While the newly licensed New Mexico Bowl and Birmingham Bowl are both tentatively scheduled for dates in December, the new International Bowl in Toronto, Canada will be played Jan. 6 -- only two days before the BCS national championship game.


In other words, a game featuring the second-or-third-rated team from the Mid-American Conference against the fourth-or-fifth-rated squad in the Big East will be played after the Rose, Fiesta, Sugar, and Orange Bowls and just two days before the BCS title game.


What exactly is the thinking behind this?


We may just be seeing the start of a more scattered bowl season where the traditional order of bowl games, from the smaller-names to the bigger-names, is abandoned.


For the time being, the International Bowl stands as the only game between the four BCS bowls and the BCS championship, but don't be surprised if this is just the first of several changes.


Ken Hoffman, Executive Director of the newly licensed International Bowl and of the Motor City Bowl in Detroit, said the Jan. 6 date was picked for several reasons.


"It was important for us to have the game on Saturday so that people could come to Toronto and make a weekend out of it," Hoffman said.


Hoffman also mentioned that Jan. 6 was a date when the Rogers Centre - formerly known as SkyDome - was available.


But perhaps the most interesting reason why the date was chosen was that it allows them to take advantage of the newly created "BCS window" that now exists as a result of having the BCS national title game a week after the four other BCS bowls.


"The Jan. 6 date sets the International Bowl apart from others," Hoffman said. "We're the only college football game that day. And I wouldn't be surprised if you start seeing other bowl games start to do the same."


In addition, Hoffman said that ESPN, the network televising the International Bowl, was very excited about the date because it "coincides with their coverage of the NFL Wildcard games on that day, so if makes for a very exciting day for football fans."


While no other bowl games have changed dates to this time, the idea that others may follow suit if not soon, then down the road, certainly looks like a strong possibility.


The Liberty Bowl, which has a tradition of being played on New Year's Eve, left open the possibility of a change to the first week of January down the road.

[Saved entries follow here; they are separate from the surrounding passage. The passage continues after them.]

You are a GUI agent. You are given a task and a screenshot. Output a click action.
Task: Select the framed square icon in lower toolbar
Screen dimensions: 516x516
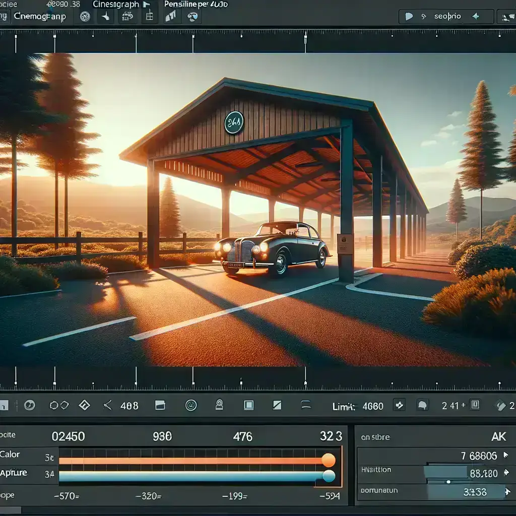coord(248,405)
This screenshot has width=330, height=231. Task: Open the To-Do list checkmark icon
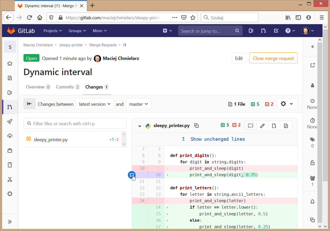(x=276, y=31)
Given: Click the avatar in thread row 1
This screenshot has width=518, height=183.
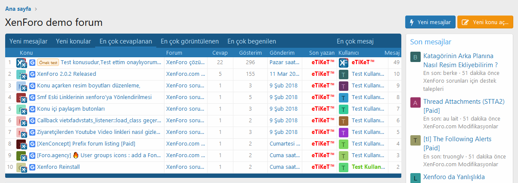Looking at the screenshot, I should tap(22, 63).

"Our niche has been New Year's Eve and for next year, we're going to stay on that same date." Harold Graeter, Executive Director of the Liberty Bowl said. "But, we did look at a similar date [as the International Bowl] and we would consider switching dates in the future," he added.

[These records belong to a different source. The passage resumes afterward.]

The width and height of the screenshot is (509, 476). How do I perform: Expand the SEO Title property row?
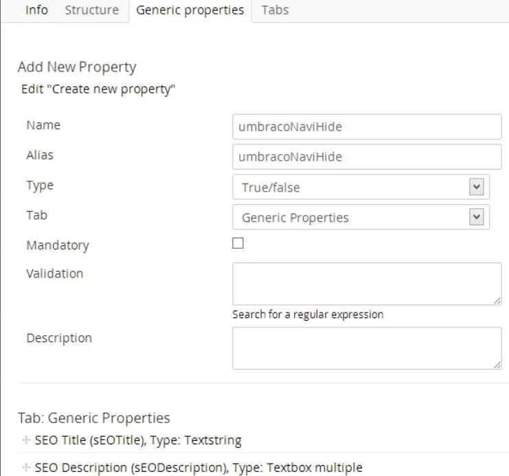click(137, 440)

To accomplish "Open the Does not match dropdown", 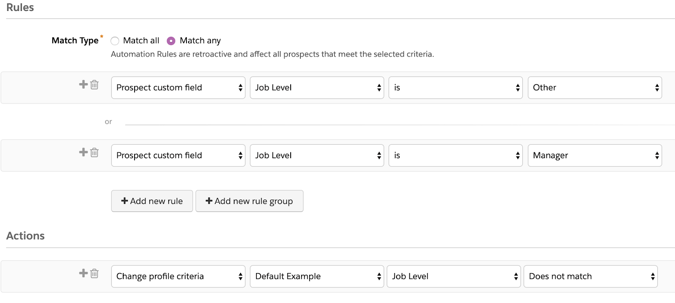I will click(x=590, y=276).
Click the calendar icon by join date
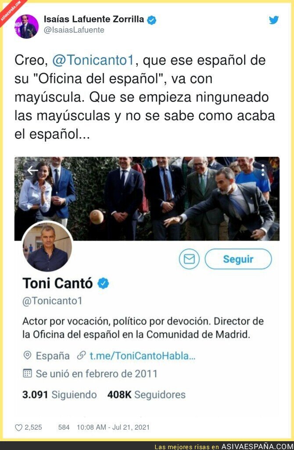The height and width of the screenshot is (450, 294). [27, 374]
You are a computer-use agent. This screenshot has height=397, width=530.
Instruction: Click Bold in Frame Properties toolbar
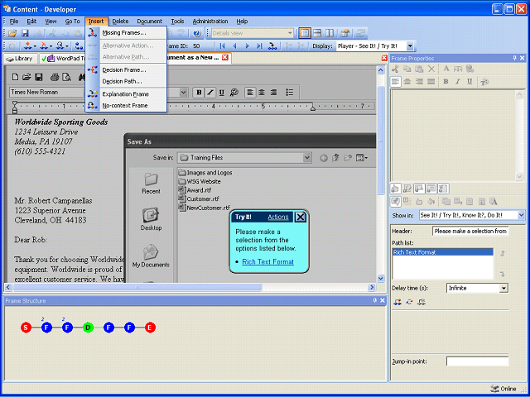[446, 81]
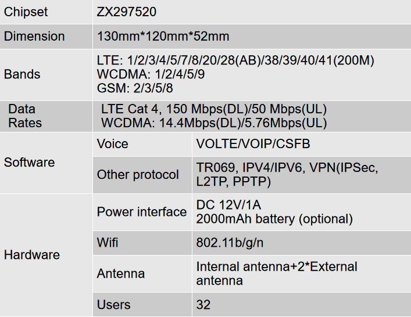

Similar sentiments were expressed from the Tom Starr, the Executive Director of the Fort Worth Bowl - another one of the pre-New Year's Day bowl games.

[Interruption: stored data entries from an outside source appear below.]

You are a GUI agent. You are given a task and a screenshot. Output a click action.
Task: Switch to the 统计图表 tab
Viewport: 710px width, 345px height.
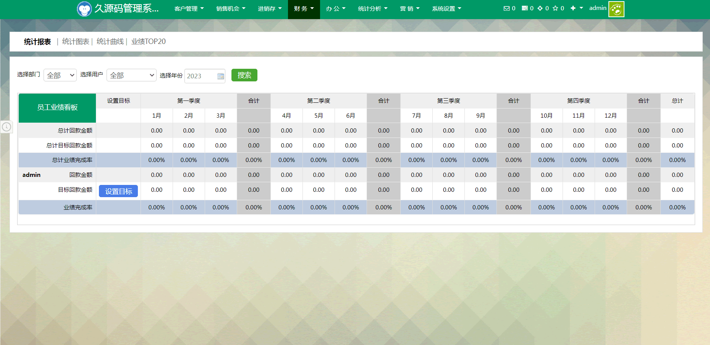pyautogui.click(x=76, y=42)
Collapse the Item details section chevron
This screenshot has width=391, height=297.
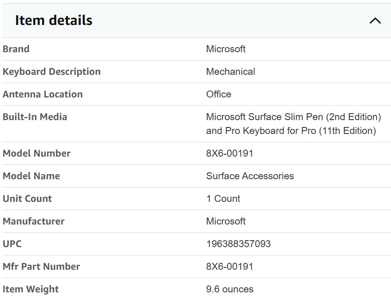375,20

"We're locked in on the 23rd of December for next season, but we've expressed a willingness on our part to move to the first week of January," Starr said. "We are flexible with our dates. We're not set on a particular day."


Starr also added that ESPN, the network that owns and operates the Forth Worth Bowl, has a big say as to when the bowl game will be played.


Another one of the pre-New Year's Day bowl games, the Independence Bowl, does not have any current plans change its date, according to Patrick Meehan, a spokesperson for the game. But again, if the network that televises the game wanted to change it to a date similar to the International Bowl -- expect it to happen.


"We're happy falling between Christmas and New Year's, Meehan said. "But if ESPN told us to change the date, then we would. It's pretty much what they tell us is what we go with."


So the question remains, is the International Bowl just the start of the breakup of the traditional bowl schedule that college football fans have grown accustomed to? Will we see more of these non-BCS bowls move to dates after New Years and before the BCS title game in this newly created "BCS window?"


The answer to that may just rest with the fans, whose interest translates into the ratings that might push other games to that first week of January.